Logically, though, he would expect a greater decrease in the number of opioid medications prescribed by doctors because workers’ comp payers are footing the bill for more and more of the drug tests.

“Drug screening creates some mitigation,” Carpenter said. “I am not saying that it doesn’t. But you are not seeing what you would expect to see with those kinds of increases in uses of those tests. You are not seeing the decreased use in opioids as we should see with increased urine drug screens.”

You would expect to see some decrease in opioid prescribing accompany the urine tests, although not in an exact proportion to the amount of testing, said Kathryn L. Mueller M.D., a medical professor at the University of Colorado in Denver.
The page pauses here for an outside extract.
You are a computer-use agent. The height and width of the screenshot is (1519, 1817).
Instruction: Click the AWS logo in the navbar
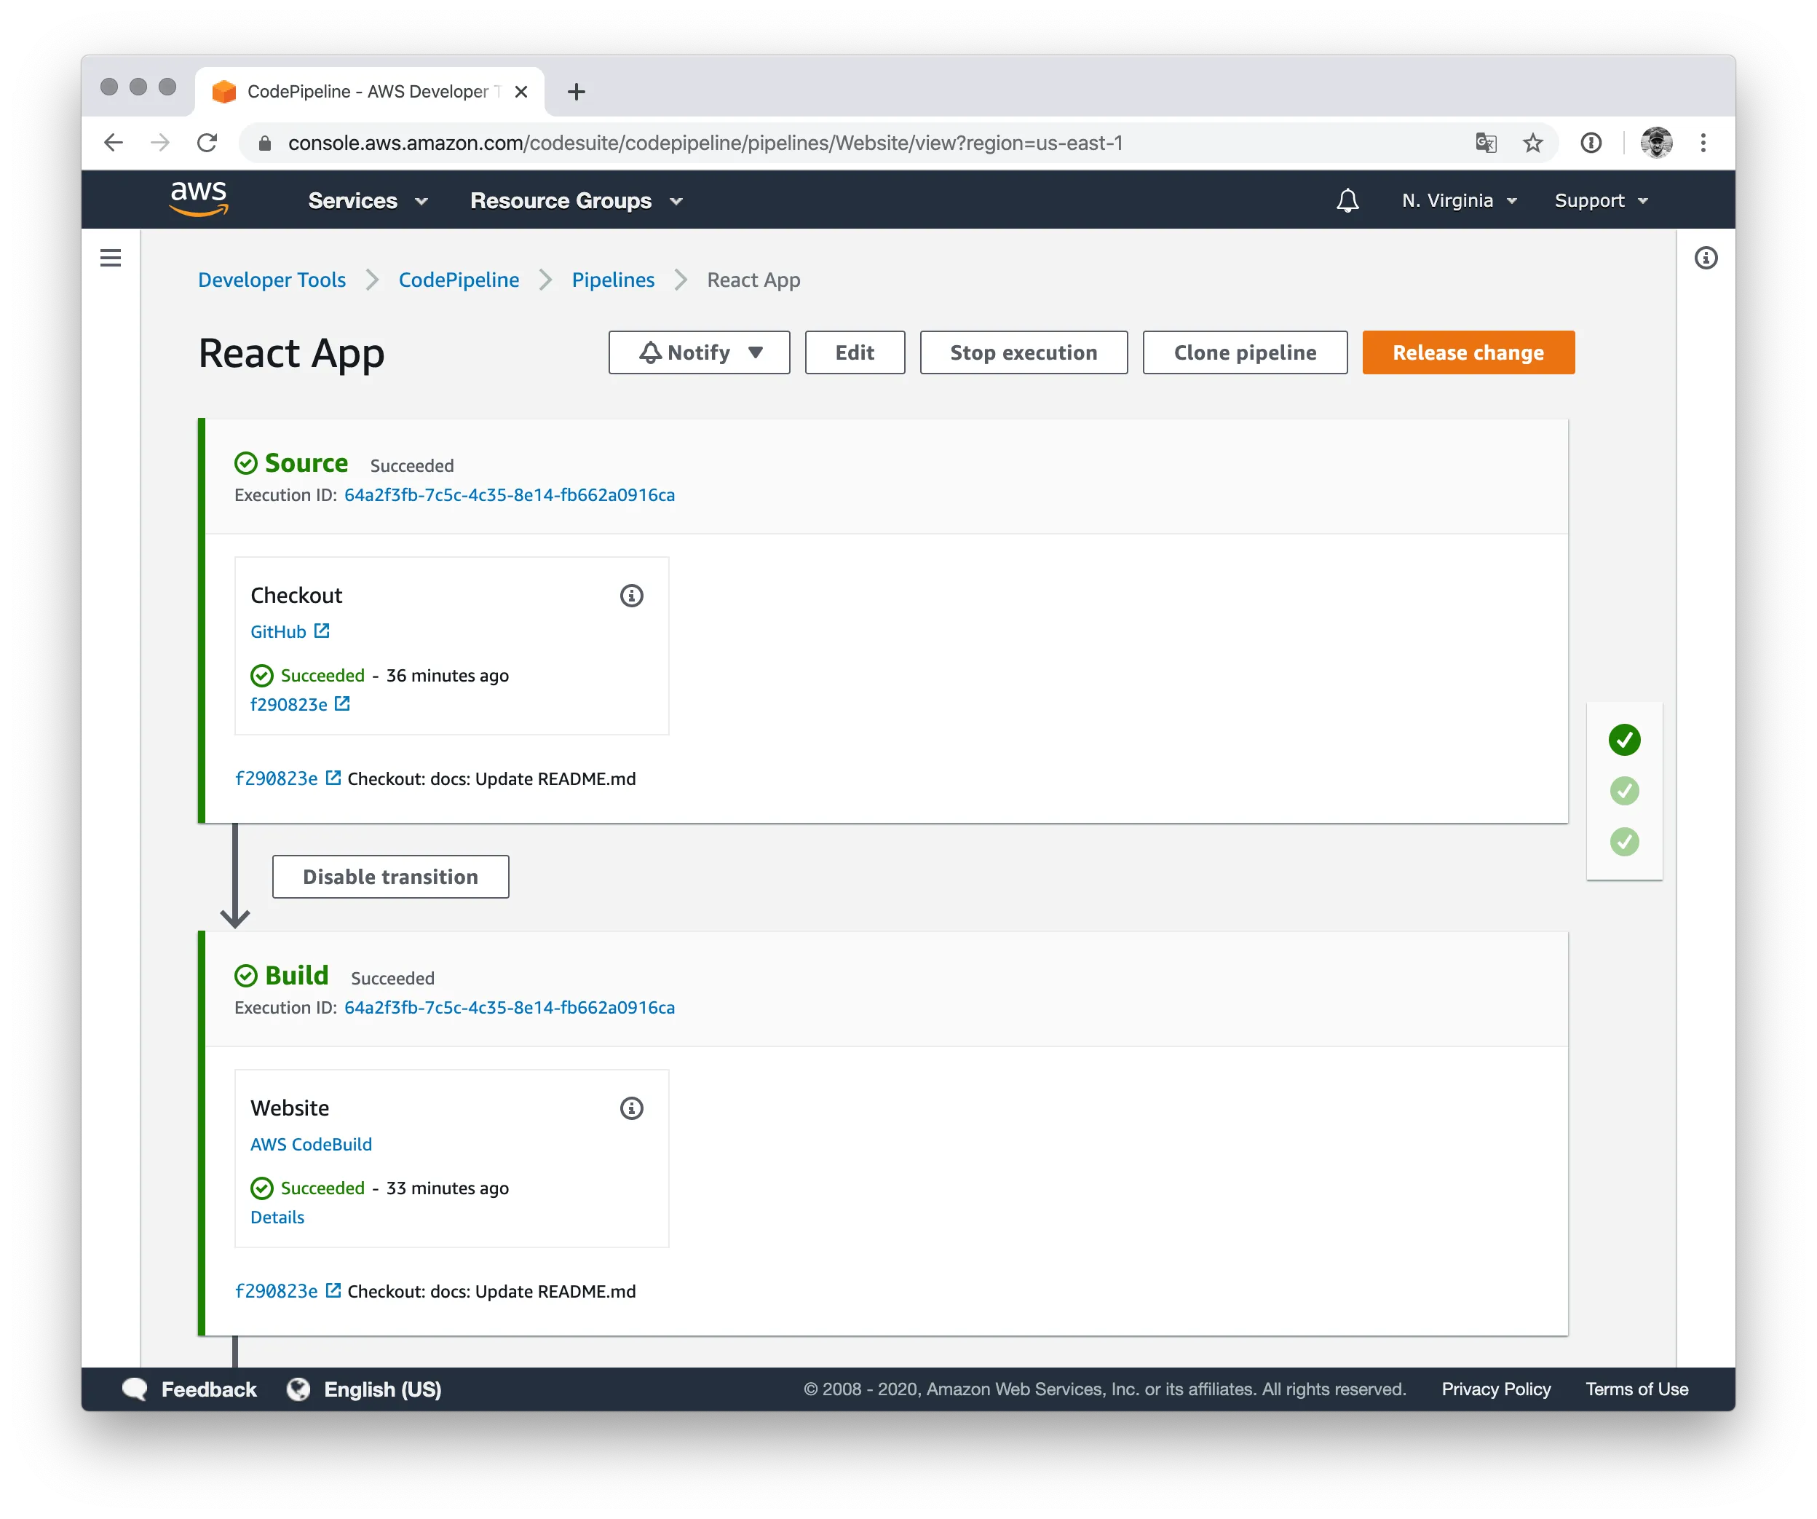coord(198,199)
Not all drug screen test results pointing to patient abnormal behavior lead to a doctor discontinuing a pain medication prescription, added Mueller, who is also ACOEM president and medical director for Colorado’s Division of Workers’ Compensation.

Drug testing is “the medical standard of care so there shouldn’t be a question of whether it has to be done,” Mueller said.

She knows of plenty of cases where Colorado doctors have immediately stopped prescribing opioids due to test results, Mueller said.

“Part of what you have to understand is we are not doing it for the money, we are doing it for the patient care,” Mueller added.

Testing protects both patients and doctors by preventing overdoses, deaths, the illegal sale of prescribed drugs and other problems, Mueller added.

Yet the overuse of tests does occur, driving claims’ payer expenses, Mueller said. About 10 percent to 20 percent of patients show a need for a “shift in therapy,” away from being prescribed opioids, Mueller continued.

That means drug screen testing can’t possibly be useful every time a script for opioids is written, especially when the majority of patients are not misusing the drugs or are not likely to do so in the future.

But sufficient scientific evidence on how often testing should occur is lacking, so more studies are in order, Mueller said.

“That is something that should be looked into,” she said.

Care should be taken in making blanket statements regarding the use of drug screening in cases where opioids are not prescribed, Gavin added. Doctors could be evaluating patients for many other prescribed drugs which can also be dangerous if used improperly.

Still, adjusters and medical personnel alike may not be acting on drug test results showing a patient’s questionable behavior, Gavin said. Greater education is needed to improve their responses.

“There are a number of inconsistent urine drug screens that should lead to medical change, but do not because the medical community is under-prepared to use the tool that has been placed at their disposal,” he said.